The upcoming distilled tutorial at DSL 2011 - thank you for the link.
I'm going to experiment with data-reify, while the library you've mentioned
is
OCaml only.
2011/8/12
I guess you mean the function that converts an abstract syntax tree to a directed acyclic graph (DAG).
Just for completeness I should mention that if the object language has effects including non-termination, one has to be careful eliminating seemingly common expressions. For example, in
\a i -> if i >= 0 then a ! i else if i > 0 then a ! i + a ! (i-1) else ....
we see the expression (a ! i) repeated in both branches of the conditional. Eliminating the `duplicate' by pulling it out
\a i -> let t = a ! i in if i >= 0 then t else if i > 0 then t + a ! (i-1) else ....
would be wrong, wouldn't it?
This issue has been extensively investigated in the Fortran compiler community; Elliott, Finne and de Moor's ``Compiling Embedded Languages'' (JFP 2003) talks about it at length.

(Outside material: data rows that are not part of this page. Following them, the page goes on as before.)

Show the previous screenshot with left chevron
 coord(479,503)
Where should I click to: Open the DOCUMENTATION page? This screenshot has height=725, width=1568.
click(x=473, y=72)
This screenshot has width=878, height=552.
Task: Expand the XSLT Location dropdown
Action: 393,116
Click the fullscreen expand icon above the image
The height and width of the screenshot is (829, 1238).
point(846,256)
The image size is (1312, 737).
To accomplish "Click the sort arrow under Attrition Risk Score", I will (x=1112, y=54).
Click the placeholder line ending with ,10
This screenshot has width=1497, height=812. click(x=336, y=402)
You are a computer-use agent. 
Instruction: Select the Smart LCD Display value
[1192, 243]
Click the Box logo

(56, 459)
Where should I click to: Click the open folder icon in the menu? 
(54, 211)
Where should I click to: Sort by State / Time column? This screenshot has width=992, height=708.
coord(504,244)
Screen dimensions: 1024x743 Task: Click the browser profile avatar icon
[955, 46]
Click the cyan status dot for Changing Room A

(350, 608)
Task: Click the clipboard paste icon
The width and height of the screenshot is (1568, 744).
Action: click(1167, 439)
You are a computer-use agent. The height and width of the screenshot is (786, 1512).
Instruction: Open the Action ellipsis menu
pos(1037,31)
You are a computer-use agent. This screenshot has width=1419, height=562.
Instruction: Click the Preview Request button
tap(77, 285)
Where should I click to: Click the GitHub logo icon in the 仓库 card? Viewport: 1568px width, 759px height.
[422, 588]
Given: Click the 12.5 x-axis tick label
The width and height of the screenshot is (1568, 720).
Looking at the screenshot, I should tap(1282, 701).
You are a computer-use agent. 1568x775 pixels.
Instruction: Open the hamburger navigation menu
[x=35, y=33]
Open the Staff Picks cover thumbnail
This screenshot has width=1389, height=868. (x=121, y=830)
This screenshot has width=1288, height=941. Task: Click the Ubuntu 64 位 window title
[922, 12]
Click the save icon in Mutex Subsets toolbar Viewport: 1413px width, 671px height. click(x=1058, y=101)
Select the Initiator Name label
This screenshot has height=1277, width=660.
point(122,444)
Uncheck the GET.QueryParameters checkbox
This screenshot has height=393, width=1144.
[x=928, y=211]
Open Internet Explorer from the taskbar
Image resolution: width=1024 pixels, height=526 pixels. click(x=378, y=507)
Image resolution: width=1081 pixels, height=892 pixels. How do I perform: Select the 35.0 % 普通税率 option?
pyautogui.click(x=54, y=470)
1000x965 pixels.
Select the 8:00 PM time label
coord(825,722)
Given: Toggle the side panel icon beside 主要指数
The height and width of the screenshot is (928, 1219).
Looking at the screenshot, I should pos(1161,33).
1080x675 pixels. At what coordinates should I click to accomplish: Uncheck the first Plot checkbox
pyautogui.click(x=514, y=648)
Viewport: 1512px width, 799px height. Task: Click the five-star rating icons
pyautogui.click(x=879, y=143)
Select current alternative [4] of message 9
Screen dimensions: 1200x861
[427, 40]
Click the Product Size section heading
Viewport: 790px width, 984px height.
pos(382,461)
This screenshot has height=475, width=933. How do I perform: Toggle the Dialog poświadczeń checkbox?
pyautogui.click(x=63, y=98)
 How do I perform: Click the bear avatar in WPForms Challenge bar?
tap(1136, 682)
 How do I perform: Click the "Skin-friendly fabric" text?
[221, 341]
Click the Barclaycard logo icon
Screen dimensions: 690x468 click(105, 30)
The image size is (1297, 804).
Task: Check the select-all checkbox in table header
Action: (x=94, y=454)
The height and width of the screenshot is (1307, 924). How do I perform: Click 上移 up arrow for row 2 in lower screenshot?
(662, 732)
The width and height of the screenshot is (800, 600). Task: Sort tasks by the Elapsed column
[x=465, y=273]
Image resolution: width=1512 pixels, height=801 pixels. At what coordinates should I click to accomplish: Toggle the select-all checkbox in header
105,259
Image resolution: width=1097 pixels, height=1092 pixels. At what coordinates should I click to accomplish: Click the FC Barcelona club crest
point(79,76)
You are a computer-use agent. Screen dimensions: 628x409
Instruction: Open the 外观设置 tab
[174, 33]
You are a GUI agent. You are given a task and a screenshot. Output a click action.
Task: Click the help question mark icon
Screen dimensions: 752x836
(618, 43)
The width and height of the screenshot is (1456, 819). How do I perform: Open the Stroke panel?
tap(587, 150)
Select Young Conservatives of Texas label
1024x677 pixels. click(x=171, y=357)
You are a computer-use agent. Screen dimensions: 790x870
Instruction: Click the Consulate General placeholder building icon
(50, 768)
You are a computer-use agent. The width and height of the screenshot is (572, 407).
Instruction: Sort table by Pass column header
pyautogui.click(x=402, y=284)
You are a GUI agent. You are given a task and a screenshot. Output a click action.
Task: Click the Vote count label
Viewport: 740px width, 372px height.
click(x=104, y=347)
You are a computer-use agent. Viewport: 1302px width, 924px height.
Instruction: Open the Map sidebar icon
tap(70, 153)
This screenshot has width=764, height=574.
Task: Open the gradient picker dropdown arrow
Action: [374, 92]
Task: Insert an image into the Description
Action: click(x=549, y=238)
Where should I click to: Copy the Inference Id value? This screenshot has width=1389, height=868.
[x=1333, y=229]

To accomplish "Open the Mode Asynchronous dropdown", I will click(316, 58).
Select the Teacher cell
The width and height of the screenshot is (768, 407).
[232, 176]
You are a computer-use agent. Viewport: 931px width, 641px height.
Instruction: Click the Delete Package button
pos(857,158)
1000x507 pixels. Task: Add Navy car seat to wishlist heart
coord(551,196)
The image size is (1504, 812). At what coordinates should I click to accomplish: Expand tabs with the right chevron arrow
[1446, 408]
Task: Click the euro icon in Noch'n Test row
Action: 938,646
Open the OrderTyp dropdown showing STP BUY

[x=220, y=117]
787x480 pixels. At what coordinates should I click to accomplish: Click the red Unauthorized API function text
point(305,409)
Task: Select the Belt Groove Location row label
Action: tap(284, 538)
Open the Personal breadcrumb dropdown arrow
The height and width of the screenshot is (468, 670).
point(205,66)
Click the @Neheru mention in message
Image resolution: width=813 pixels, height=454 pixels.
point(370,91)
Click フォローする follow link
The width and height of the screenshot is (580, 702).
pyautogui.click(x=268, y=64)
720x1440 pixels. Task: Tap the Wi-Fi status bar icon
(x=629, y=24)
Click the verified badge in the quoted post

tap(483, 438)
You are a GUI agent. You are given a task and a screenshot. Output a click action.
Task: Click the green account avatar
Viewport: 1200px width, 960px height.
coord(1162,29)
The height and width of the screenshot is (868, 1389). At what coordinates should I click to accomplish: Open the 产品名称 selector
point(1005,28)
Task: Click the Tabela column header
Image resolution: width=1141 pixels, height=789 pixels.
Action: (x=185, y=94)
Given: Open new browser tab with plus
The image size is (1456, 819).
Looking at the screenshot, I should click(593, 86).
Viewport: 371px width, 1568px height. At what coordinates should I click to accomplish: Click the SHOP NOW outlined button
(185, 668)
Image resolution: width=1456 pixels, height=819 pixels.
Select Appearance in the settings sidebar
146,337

The standard technique to detect occurrences of common subexpressions is so-called hash-consing. There are (OCaml) libraries for it:
author = {Jean-Christophe Filli{\^a}tre and Sylvain Conchon}, title = {Type-Safe Modular Hash-Consing}, pages = {12--19}, crossref = "ml2006", doi = "10.1145/1159876.1159880",
The upcoming distilled tutorial at DSL 2011
http://dsl2011.bordeaux.inria.fr/index.php?option=com_content&view=article&id=2&Itemid=2
will present a Haskell library for hash-consing. The library can work with the standard Haskell Hash-tables or without them (using Data.Map, for example). The library does _not_ rely on Stable names and other internal GHC operations with unstable semantics. The library will find all common sub-expressions.
Incidentally, despite the Lisp-sounding name, hash-consing was invented before Lisp. It was described, for the English audience, in the first volume of Comm. ACM, in 1958:
@Article{ Ershov-hash-consing, author = {A. P. Ershov}, title = {On programming of arithmetic operations}, journal = "Communications of the {ACM}", year = 1958, volume = 1, number = 8, pages = {3--6}, doi ="10.1145/368892.368907", url = "http://portal.acm.org/citation.cfm?id=368907" }
The translation is quite accurate, as far as I could see, but misses the flowcharts and the diagram of the original paper. This short paper fully describes what we now call hash tables, hash functions, useful properties of hash functions, and hash-consing. The article analyzes the time complexity of the algorithm. Since the algorithm has two exits, writing programs in the continuation-passing style must have been familiar back then.
The library to be presented at DSL 2011 unwittingly follows Ershov's algorithm closely. The library is (hopefully) better described (see the preface to the English translation of Ershov's paper). Nowadays, starting a paper with the phrase ``All unexplained terms are those from [1]'' (where [1] is the single reference) would not be taken kindly by reviewers.